What Financial Advisors Say About Playing the Lottery

March 22, 2026  ·  5 min read  ·  Education

The Professional Perspective

Most financial advisors share a consistent view on lottery play: it's fine as entertainment, problematic as investment. The distinction matters. A certified financial planner won't tell you never to buy a lottery ticket — they'll tell you to categorize it correctly in your budget and maintain realistic expectations about returns.

Expected Value Analysis

From a pure expected value standpoint, lottery tickets are poor investments. A $2 Powerball ticket returns, on average, about $0.93 in prizes. This means you lose roughly $1.07 per ticket on average. By comparison, even a simple savings account returns positive value on every dollar. As an investment, the lottery cannot compete with any legitimate financial product. Our odds guide breaks down the math.

The Entertainment Budget Framework

Financial planners who work with lottery-playing clients typically recommend the entertainment budget approach: allocate a fixed, affordable amount monthly to lottery play, draw it from discretionary spending (not savings, bills, or debt payments), treat every dollar spent as gone, and never increase spending to chase losses.

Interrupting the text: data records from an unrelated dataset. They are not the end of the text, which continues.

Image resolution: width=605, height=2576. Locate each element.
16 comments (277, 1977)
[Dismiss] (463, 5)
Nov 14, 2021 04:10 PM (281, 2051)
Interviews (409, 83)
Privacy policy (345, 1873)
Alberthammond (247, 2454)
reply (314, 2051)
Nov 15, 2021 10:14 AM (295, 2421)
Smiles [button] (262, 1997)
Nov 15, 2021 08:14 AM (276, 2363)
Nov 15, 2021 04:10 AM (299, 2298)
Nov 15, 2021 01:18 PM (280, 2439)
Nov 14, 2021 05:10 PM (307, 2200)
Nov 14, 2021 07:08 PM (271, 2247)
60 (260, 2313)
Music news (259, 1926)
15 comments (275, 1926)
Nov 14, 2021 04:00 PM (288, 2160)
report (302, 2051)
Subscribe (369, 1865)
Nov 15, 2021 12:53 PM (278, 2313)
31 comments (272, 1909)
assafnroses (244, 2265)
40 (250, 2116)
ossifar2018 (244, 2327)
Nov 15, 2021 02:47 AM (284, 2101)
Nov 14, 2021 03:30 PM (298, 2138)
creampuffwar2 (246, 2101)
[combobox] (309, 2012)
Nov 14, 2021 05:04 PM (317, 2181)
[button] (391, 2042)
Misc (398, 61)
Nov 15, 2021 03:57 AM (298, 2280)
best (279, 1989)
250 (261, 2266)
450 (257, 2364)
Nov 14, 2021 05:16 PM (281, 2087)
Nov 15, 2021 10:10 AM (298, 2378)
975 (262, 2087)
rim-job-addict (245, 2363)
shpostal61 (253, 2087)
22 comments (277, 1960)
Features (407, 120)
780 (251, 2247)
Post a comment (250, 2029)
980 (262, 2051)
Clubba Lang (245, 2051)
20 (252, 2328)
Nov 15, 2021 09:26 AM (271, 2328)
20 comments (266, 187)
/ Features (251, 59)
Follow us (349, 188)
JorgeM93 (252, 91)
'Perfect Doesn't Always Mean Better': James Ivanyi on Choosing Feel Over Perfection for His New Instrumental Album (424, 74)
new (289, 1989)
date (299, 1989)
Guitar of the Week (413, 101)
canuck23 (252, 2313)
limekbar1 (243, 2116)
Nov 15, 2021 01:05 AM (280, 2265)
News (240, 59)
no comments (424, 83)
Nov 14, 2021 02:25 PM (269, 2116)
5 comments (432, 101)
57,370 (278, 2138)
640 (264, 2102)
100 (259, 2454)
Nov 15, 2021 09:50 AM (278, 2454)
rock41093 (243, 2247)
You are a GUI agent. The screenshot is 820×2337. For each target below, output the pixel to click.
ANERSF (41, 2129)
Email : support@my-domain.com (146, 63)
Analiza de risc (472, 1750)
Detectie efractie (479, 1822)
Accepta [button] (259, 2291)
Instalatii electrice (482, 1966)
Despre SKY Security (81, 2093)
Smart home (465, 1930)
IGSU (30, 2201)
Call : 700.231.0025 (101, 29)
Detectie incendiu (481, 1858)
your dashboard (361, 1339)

This framework keeps lottery play in its proper financial category.

The Opportunity Cost Question

Advisors often point out the opportunity cost of lottery spending. $20 per week invested in an index fund at 7% average annual return would grow to roughly $54,000 over 20 years. That same $20 per week on lottery tickets would return, on average, about $9.30 per week — totaling a net loss of roughly $11,000 over the same period. The gap is significant for those on tight budgets.

If You Actually Win

Where financial advisors become essential is after a major win. Their universal advice: don't rush. Take the maximum time allowed to claim the prize. Assemble a team (financial advisor, tax attorney, estate planner) before claiming. Consider the annuity vs. lump sum decision carefully. Understand the tax implications. And set boundaries with friends and family before the money creates conflicts.

Our step-by-step winner's guide covers the full process that financial advisors recommend.

The Bottom Line

Play for fun, budget for loss, and invest for growth. These aren't contradictory — they're complementary strategies for a healthy financial life that includes some entertainment spending on lottery tickets.